De plus en plus désireuse d’une vie d’aventures, elle cherche l’amour dans les bras d’autres hommes, parmi lesquels Rodolphe Boulanger, un riche propriétaire foncier de trente-quatre ans.
Elle tombe amoureuse de lui. Rodolphe incarne l'homme idéal de ses rêves. Aux yeux d’Emma, c’est l’homme parfait, mais malheureusement, elle ne veut rien dire pour lui : il n’est pas du tout amoureux d’Emma, celle-ci n'est qu'une conquête semblable aux autres et il met fin à leur histoire d’amour par une simple lettre à la veille d’une fuite romantique invoquée par Emma. Malgré le fait que leur histoire soit terminée, Emma pense encore à Rodolphe d’une manière idyllique : Emma fut prise d'un vague effroi, devant cette timidité, plus dangereuse pour elle que la hardiesse de Rodolphe quand il s'avançait les bras ouverts. Jamais aucun homme ne lui avait paru si beau. Elle a un sentiment de terreur, mais en mêmes temps de plaisir. La poétique du sublime se concrétise.

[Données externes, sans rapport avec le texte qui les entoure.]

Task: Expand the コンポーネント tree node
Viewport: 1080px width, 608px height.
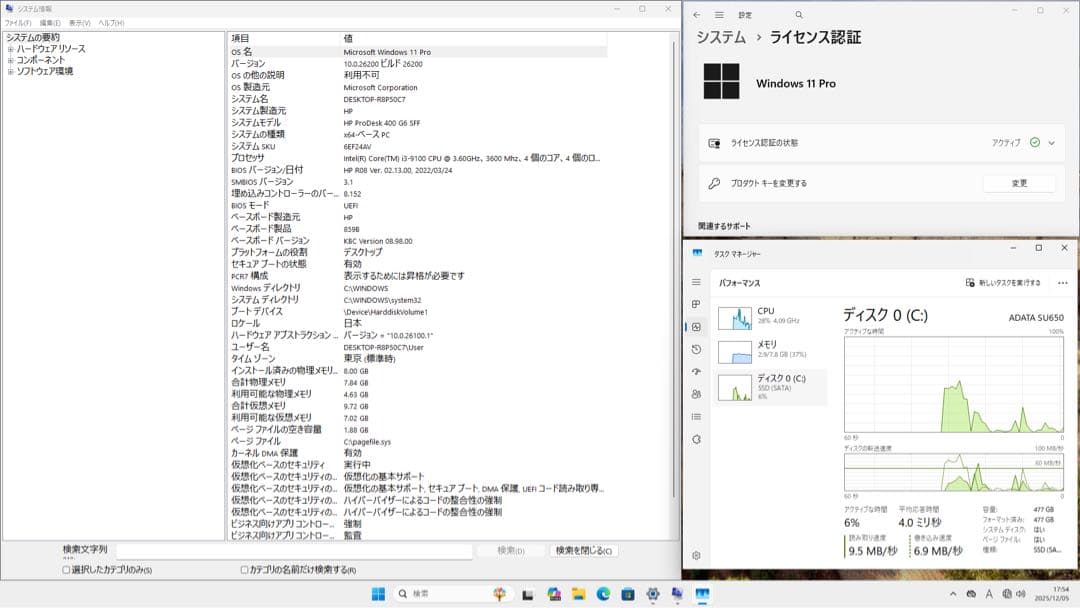Action: [x=11, y=60]
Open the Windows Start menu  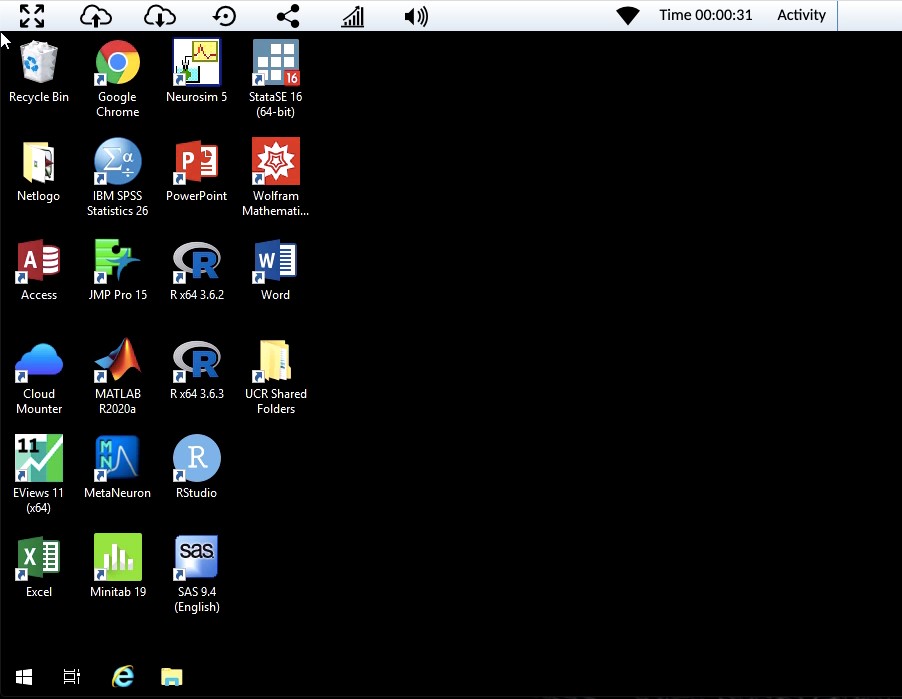(x=24, y=677)

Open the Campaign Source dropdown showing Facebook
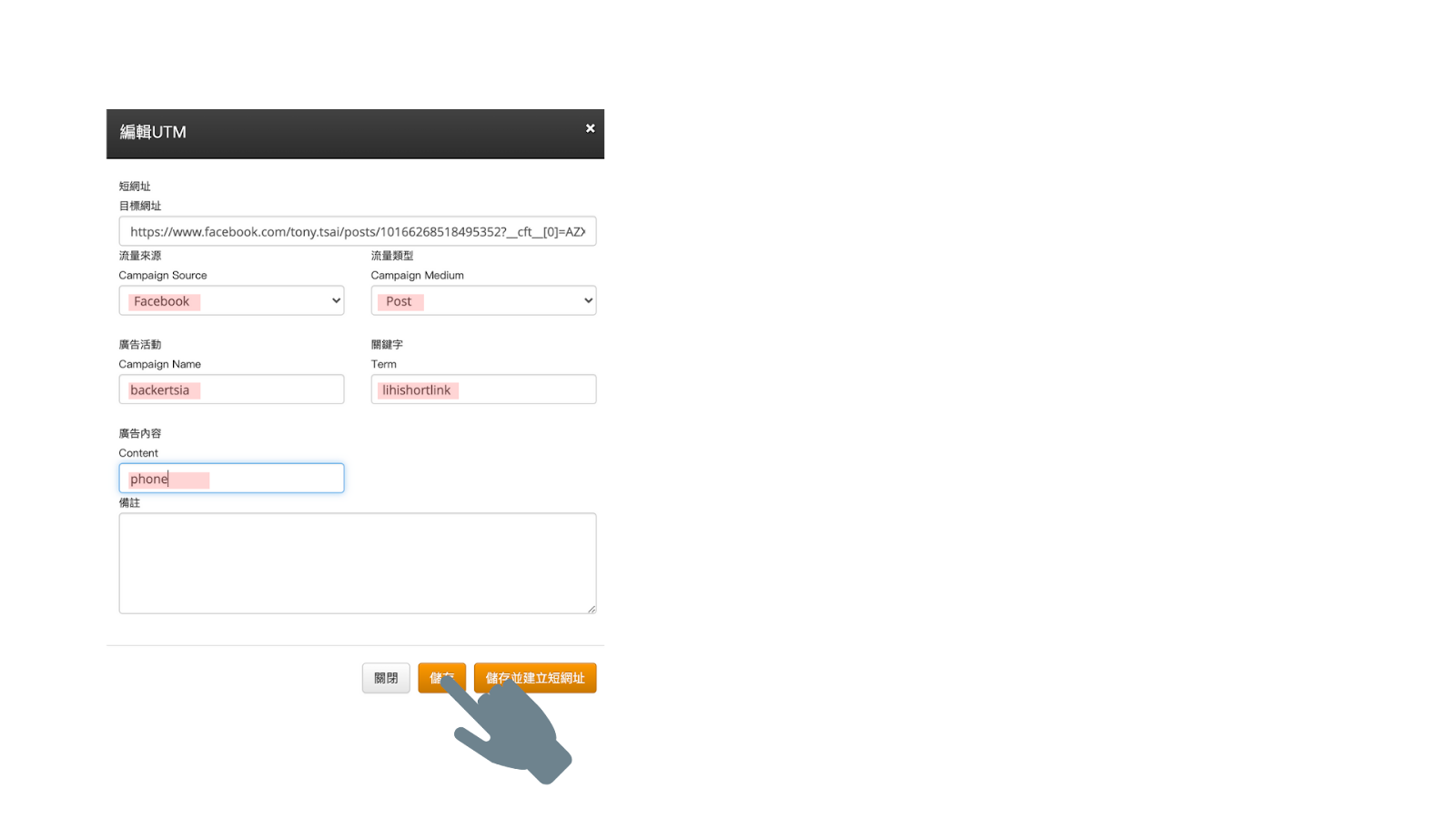coord(231,300)
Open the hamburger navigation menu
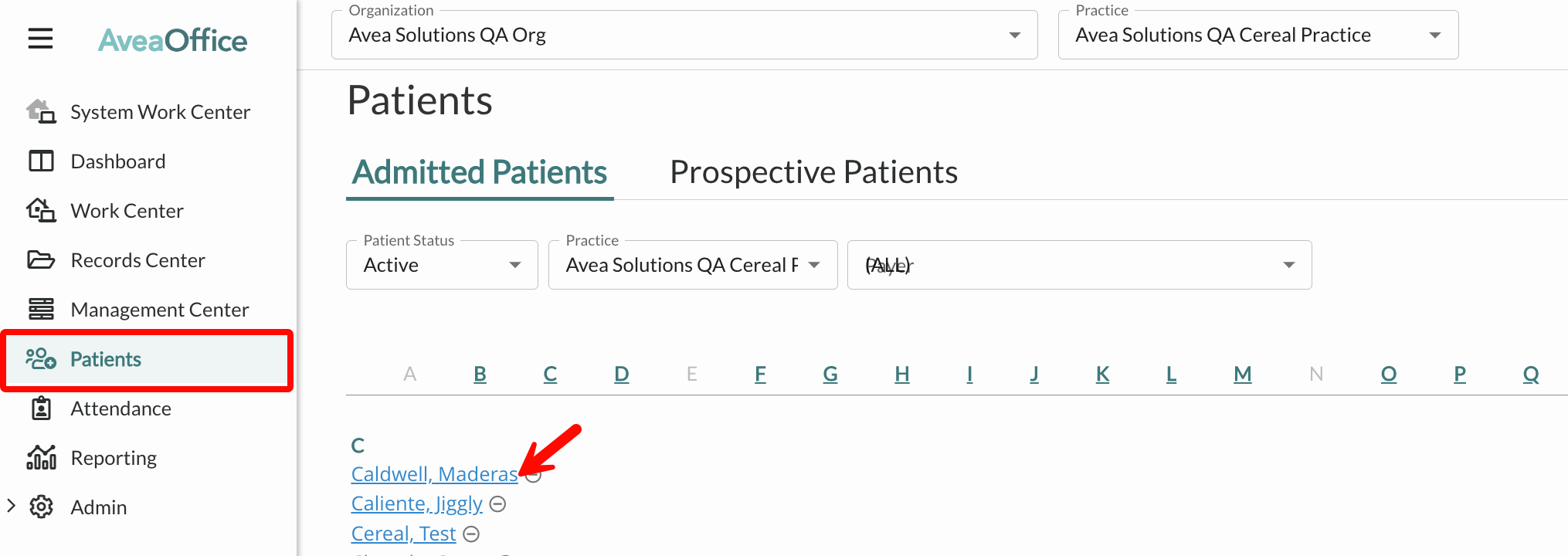 click(x=40, y=39)
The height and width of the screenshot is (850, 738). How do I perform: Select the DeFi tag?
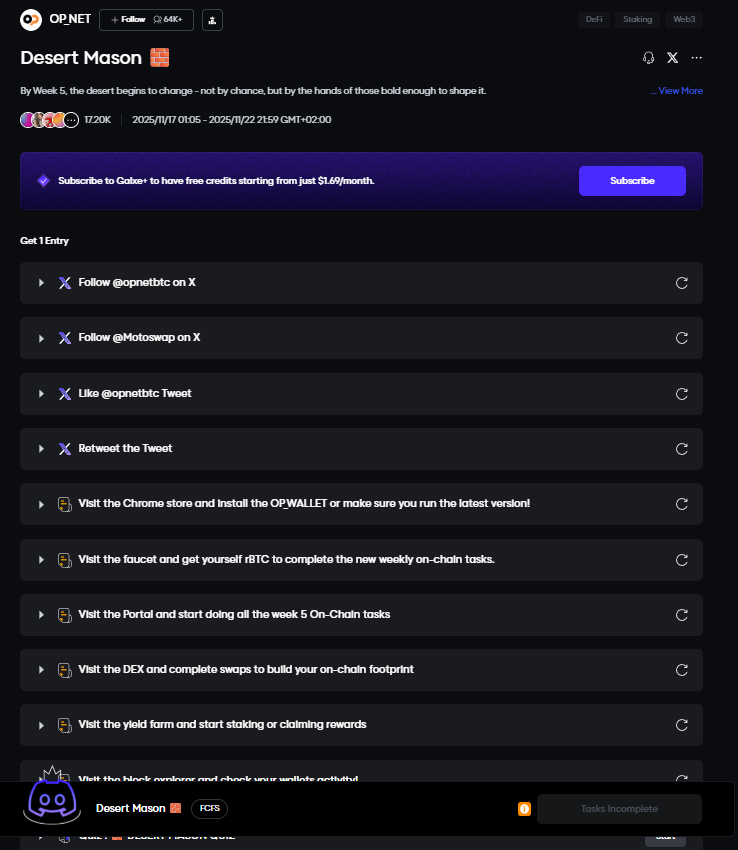594,19
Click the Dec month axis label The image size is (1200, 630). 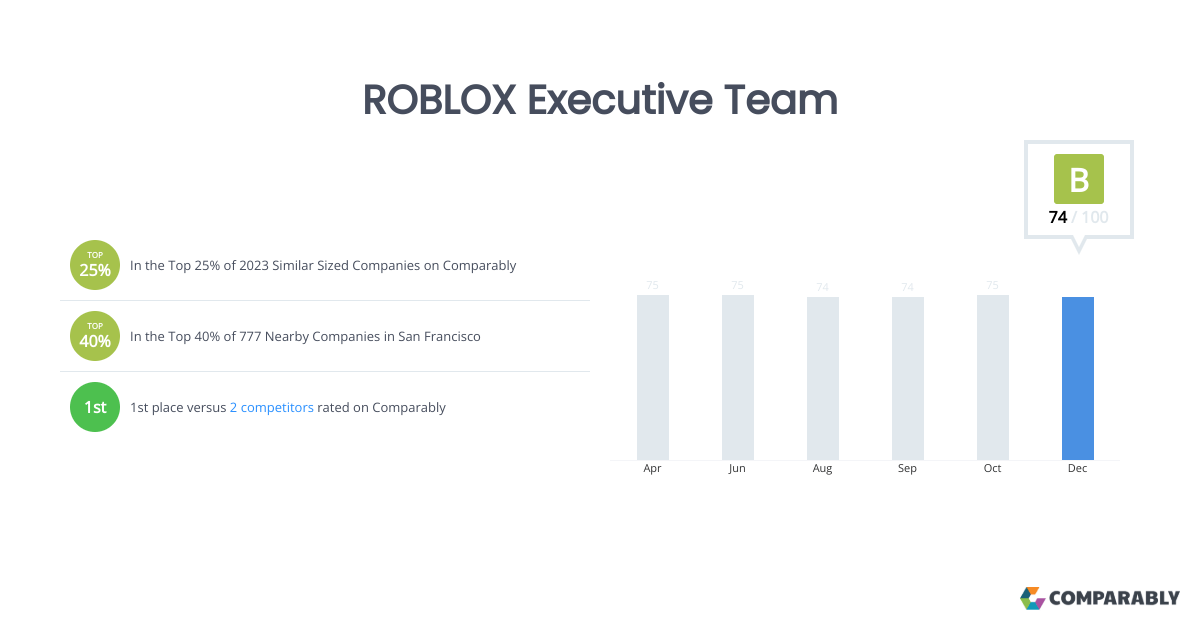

Tout à coup elle se frappa le front, poussa un cri, car le souvenir de Rodolphe, comme un grand éclair dans une nuit sombre, lui avait passé dans l’âme. Il était si bon, si délicat, si généreux ! Le souvenir de Rodolphe lui procure un bouleversement dans l’âme , en lui rappelant leur liaison. Pour elle cette dernière était vrai, réelle. Désormais elle n'en garde qu'un souvenir.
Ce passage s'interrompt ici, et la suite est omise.